Apolipoproteins are lipid transporters with six different subclasses (A, B, C, D, E and H). Apolipoprotein A1 (ApoA1) is the major protein component of high-density lipoprotein in plasma. In the CNS, ApoA1 may be a marker of neural degeneration and increased CSF concentrations have been seen in patients with AD, Parkinson's disease and multiple sclerosis [17]. In the CNS, apolipoprotein E (ApoE) is expressed and secreted by glia cells and neurons where it acts as a ligand for neuronal receptors and distributes cholesterol and phospholipids to injured neurons after injury [18]. ApoE plays a key role in the development of AD, where it is believed to promote plaque development. Reduced levels of ApoE are seen in AD [19]. A human study on severe TBI with Glascow Coma Scale (GCS) <8 found decreased concentrations of ApoE in CSF compared to controls the first 5 days post trauma. The concentrations of ApoA1 remained unchanged. The authors believed that ApoE is consumed by neurons as a response to acute injury [15]. To our knowledge, CSF ApoA1 and ApoE have not been studied in relation to MTBI.

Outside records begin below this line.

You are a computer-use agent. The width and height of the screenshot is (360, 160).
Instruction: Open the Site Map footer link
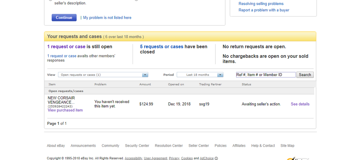287,146
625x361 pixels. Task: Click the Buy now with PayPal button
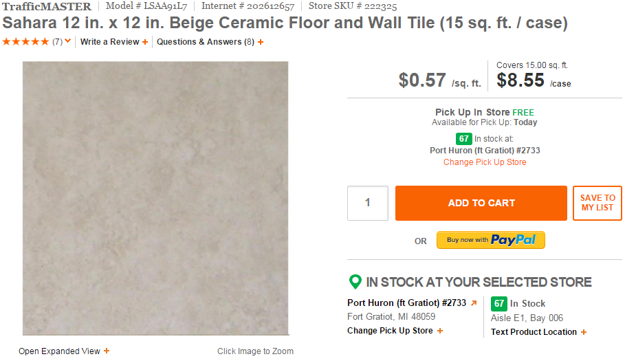pyautogui.click(x=491, y=240)
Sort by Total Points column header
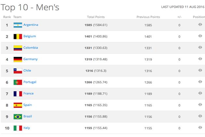 click(96, 17)
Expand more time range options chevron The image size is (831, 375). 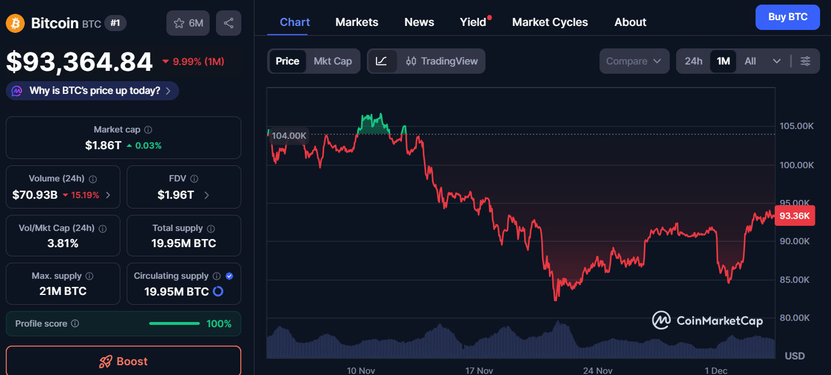tap(776, 61)
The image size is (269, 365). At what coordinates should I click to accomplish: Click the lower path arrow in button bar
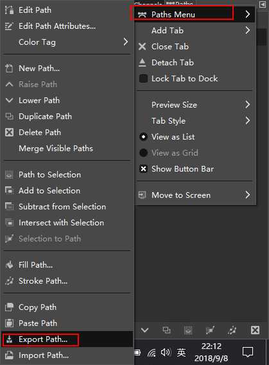(144, 330)
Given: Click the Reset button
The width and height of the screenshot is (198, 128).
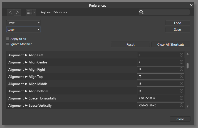Looking at the screenshot, I should (x=130, y=45).
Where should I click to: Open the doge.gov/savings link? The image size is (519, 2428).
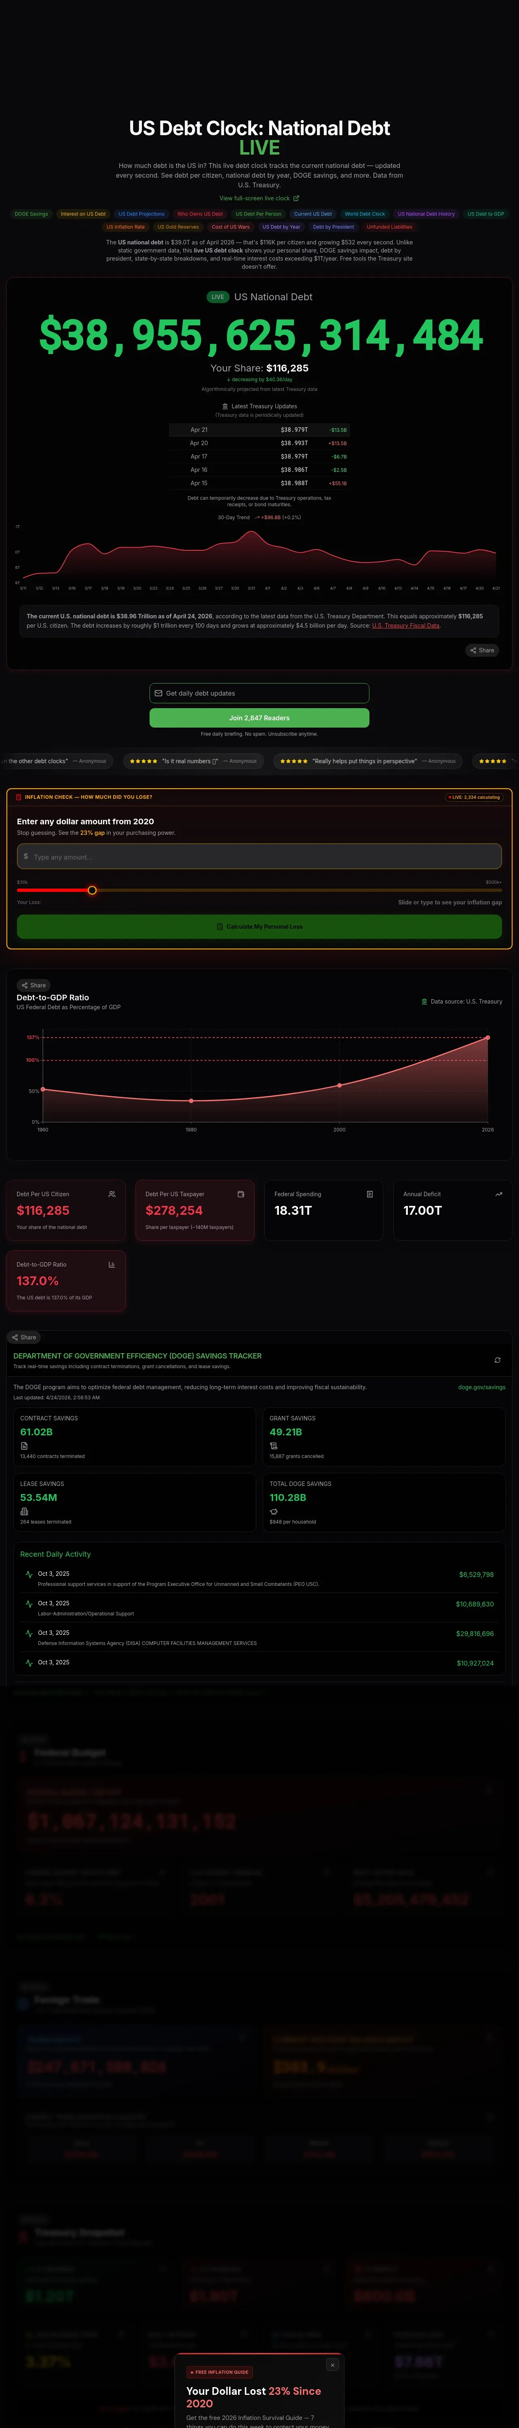click(x=481, y=1387)
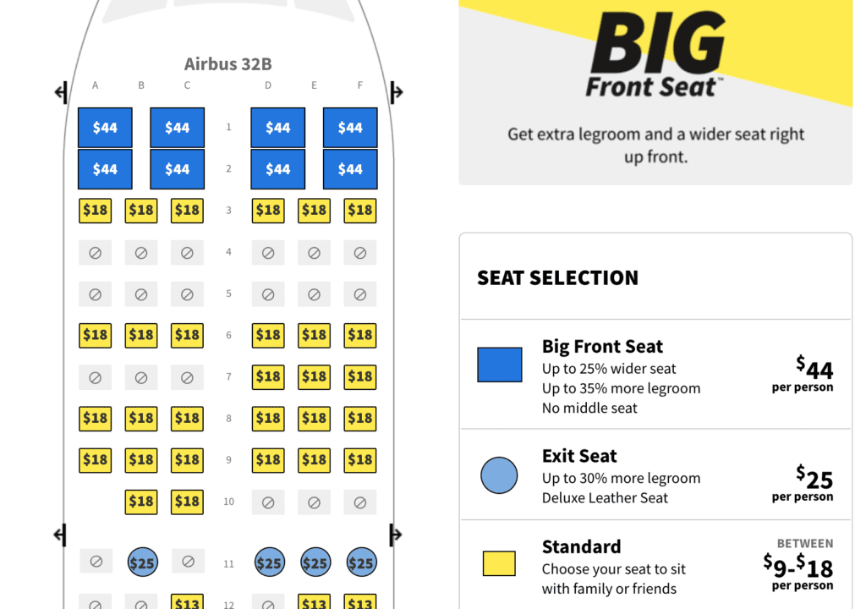Image resolution: width=866 pixels, height=609 pixels.
Task: Choose exit seat 11F for $25
Action: coord(360,562)
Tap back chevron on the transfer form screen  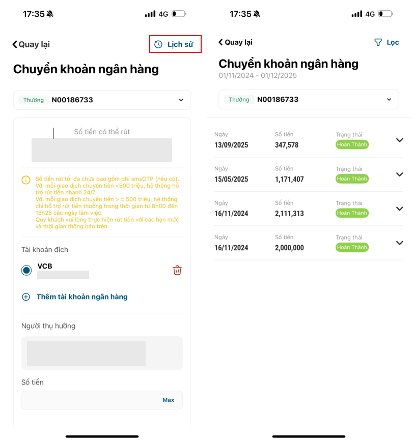click(15, 44)
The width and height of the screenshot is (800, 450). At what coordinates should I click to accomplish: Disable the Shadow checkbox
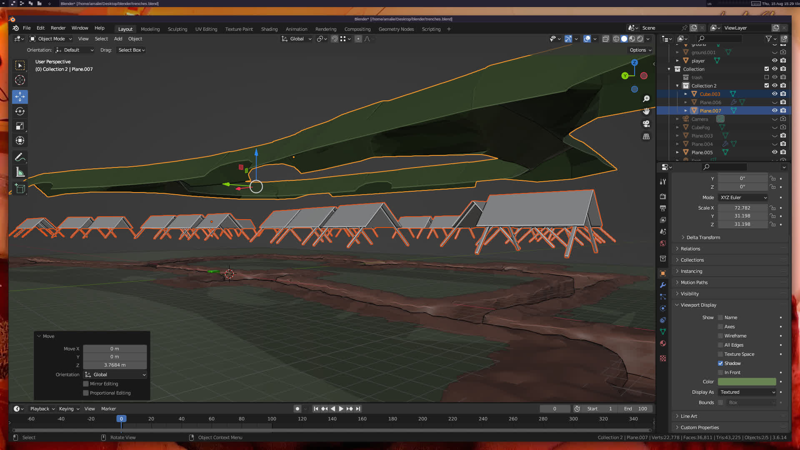(720, 363)
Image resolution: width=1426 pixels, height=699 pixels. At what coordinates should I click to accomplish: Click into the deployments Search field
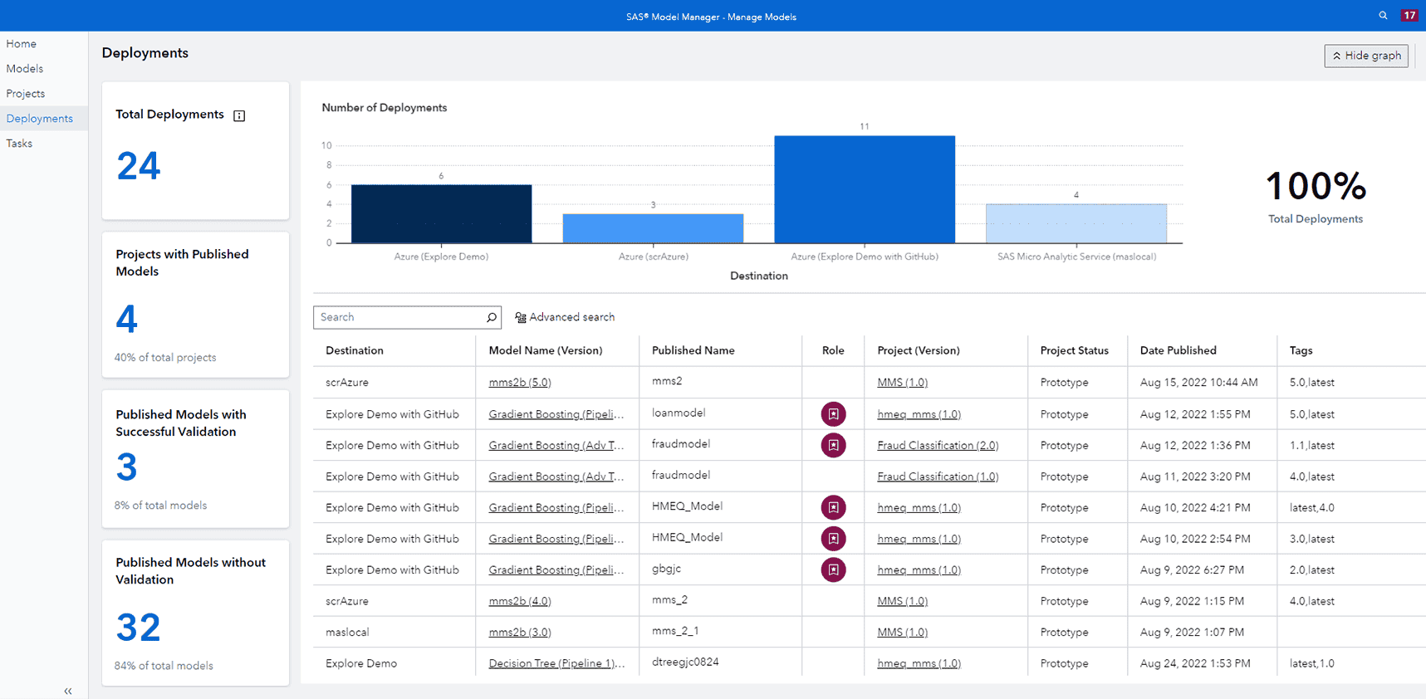(399, 317)
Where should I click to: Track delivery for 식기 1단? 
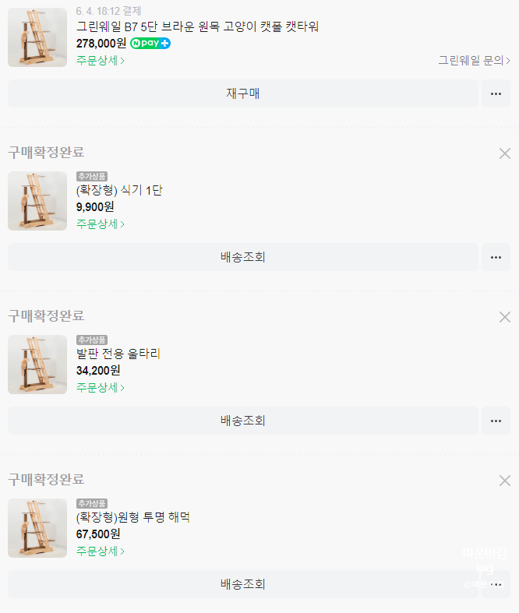tap(242, 257)
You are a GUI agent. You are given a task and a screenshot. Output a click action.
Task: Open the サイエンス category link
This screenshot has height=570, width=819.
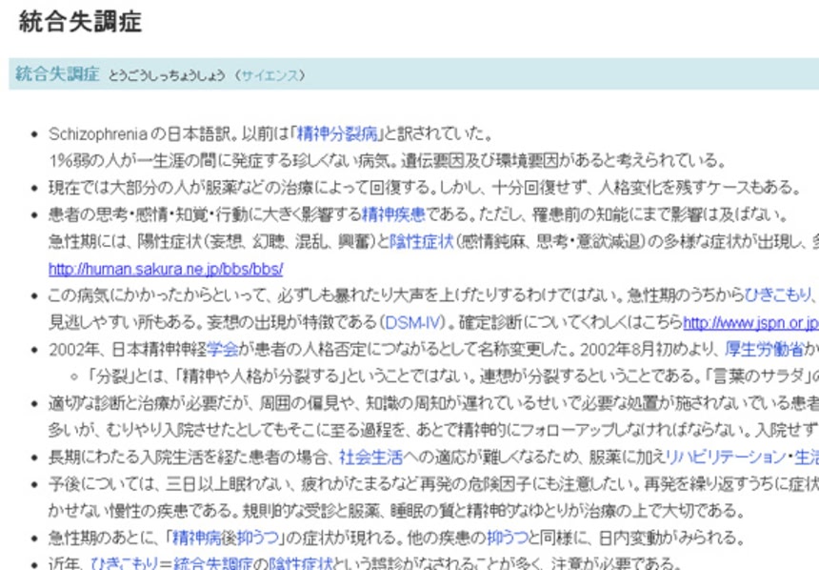pyautogui.click(x=270, y=75)
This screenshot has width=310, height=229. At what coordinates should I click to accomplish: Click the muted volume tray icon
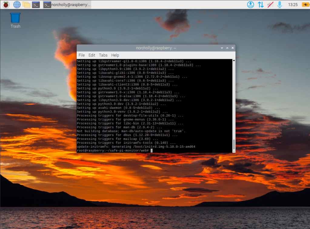[270, 5]
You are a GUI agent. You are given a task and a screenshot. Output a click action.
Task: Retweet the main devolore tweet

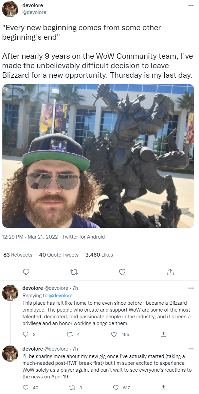(74, 272)
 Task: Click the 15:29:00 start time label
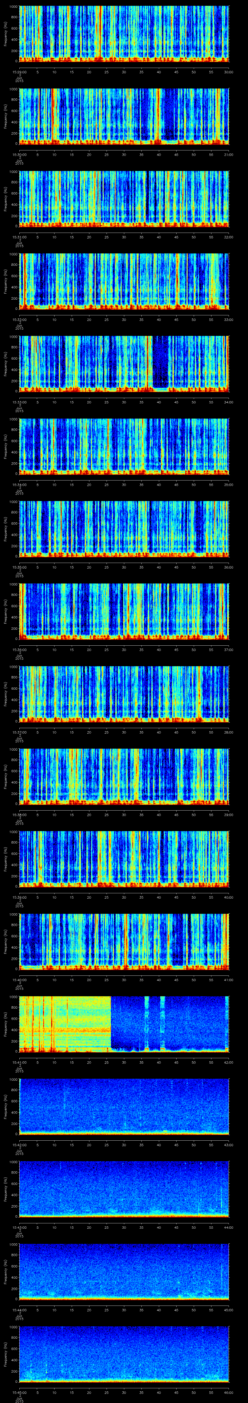20,72
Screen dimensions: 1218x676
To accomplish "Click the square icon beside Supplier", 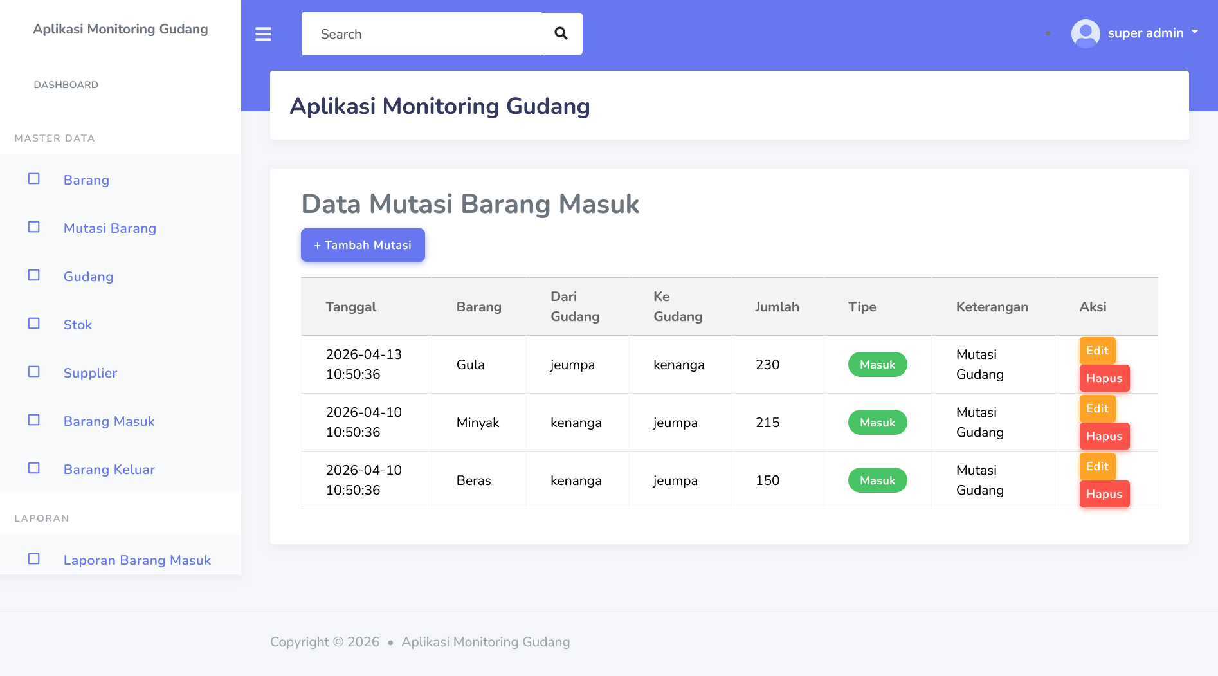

Apolipoprotein E genotype (APOE)

The APOE gene is located on chromosome 19 and has three common alleles (ε2, ε3 and ε4) where the presence of APOE ε4 is associated with unfavorable outcome after TBI [20] and chronic traumatic encephalopathy in boxers [21]. Presence of the APOE ε4 is a well-known risk factor for AD [22]. TBI is also a risk factor for AD [23], [24], [25]. The presence of APOE ε4 in combination with TBI is suggested to additionally increase the risk for developing AD [23], [26].

Although the available evidence suggests that pNFH, APPs and apoliproteins are affected by TBI, most of these markers have only been investigated after severe TBI or in animal models. To the best of our knowledge, none of these markers have been investigated in CSF after a mild TBI in the absence of obvious symptoms. The primary aim of the present study was to investigate whether pNFH, amyloid precursor proteins, or apolipoproteins in CSF and/or blood are useful biomarkers in the diagnosis and monitoring of mild TBI, The study was performed in the same cohort of boxers as our previous biomarker studies [2], [3] which enabled us to correlate the findings with previously detected biomarkers. The secondary aim was to analyze whether the APOE ε4 genotype influences biomarker concentrations after brain trauma.

Materials and Methods

Study design and population

The study was designed as a prospective follow-up study. Thirty amateur boxers competing at elite level were compared to 25 healthy, age-matched controls. All boxers had completed at least 45 bouts. This number was based on the regulation of the Swedish National Boxing Federation demanding an examination with MRI, CT or EEG every 50 bouts. The control group consisted of friends or relatives to the boxers, aiming to get control subjects with a similar social background and education level to the boxers. Exclusion criteria were athletes at senior elite level in sports where head trauma may occur, e.g., soccer, ice hockey and martial arts.

Ethical Issues

The Regional Ethical Review Board in Linköping, Sweden approved the study. Written informed consent was obtained from all participants.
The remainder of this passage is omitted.